Mongodump while writing

Question

Is it safe to run mongodump against running server with many writes per second? Is it possible to get corrupted dump doing in this way?

From here:

Use --oplog to capture incoming write operations during the mongodump operation to ensure that the backups reflect a consistent data state.

Does it mean that no matter how many writes in database dump will be consistent?

If I ran mongodump --oplog at 1AM and it finished at 2AM then I run mongorestore --oplogReplay what state will I get?

From here:

However, the use of mongodump and mongorestore as a backup strategy can be problematic for sharded clusters and replica sets.

but why? I had replica set of 1 primary and 2 secondary. What the problem to run mongodump against one of secondary? It should same as primary (except replication lag difference).

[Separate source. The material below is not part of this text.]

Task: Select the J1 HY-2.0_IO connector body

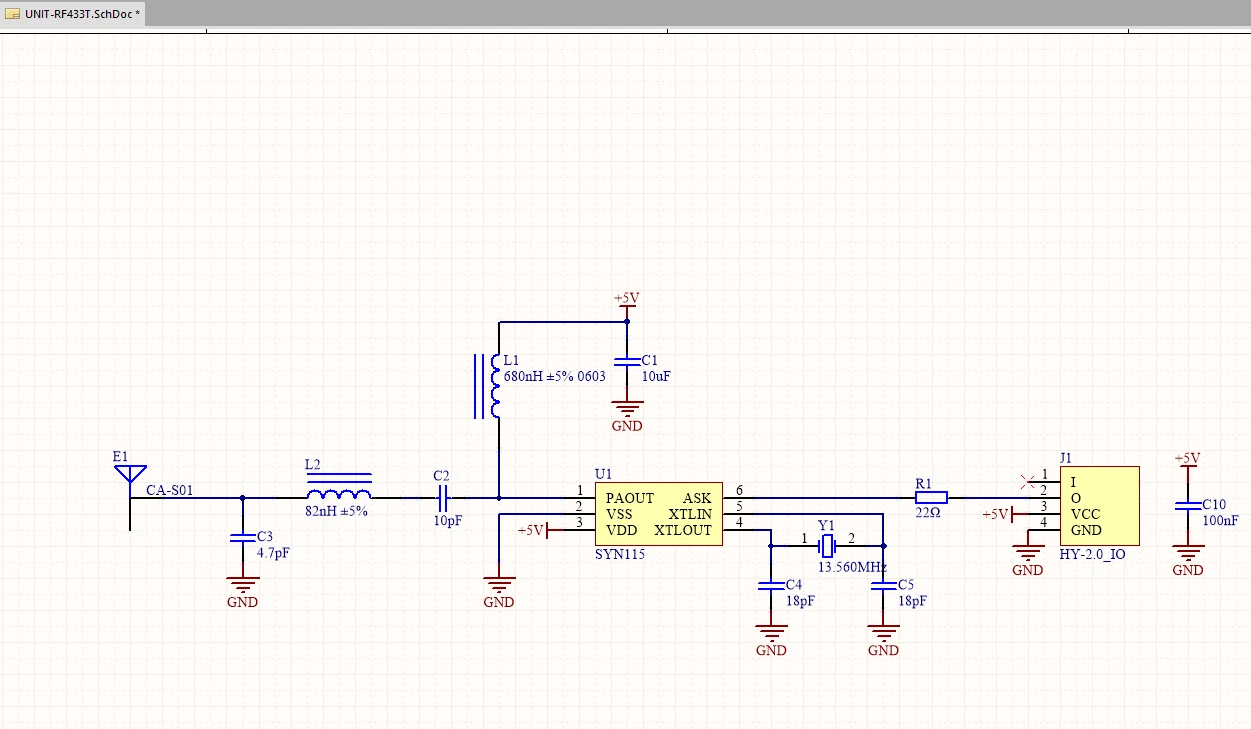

Alex Blex · Accepted Answer

The docs are quite clear about it:

--oplog

Creates a file named oplog.bson as part of the mongodump output. The oplog.bson file, located in the top level of the output directory, contains oplog entries that occur during the mongodump operation. This file provides an effective point-in-time snapshot of the state of a mongod instance. To restore to a specific point-in-time backup, use the output created with this option in conjunction with mongorestore --oplogReplay.

Without --oplog, if there are write operations during the dump operation, the dump will not reflect a single moment in time. Changes made to the database during the update process can affect the output of the backup.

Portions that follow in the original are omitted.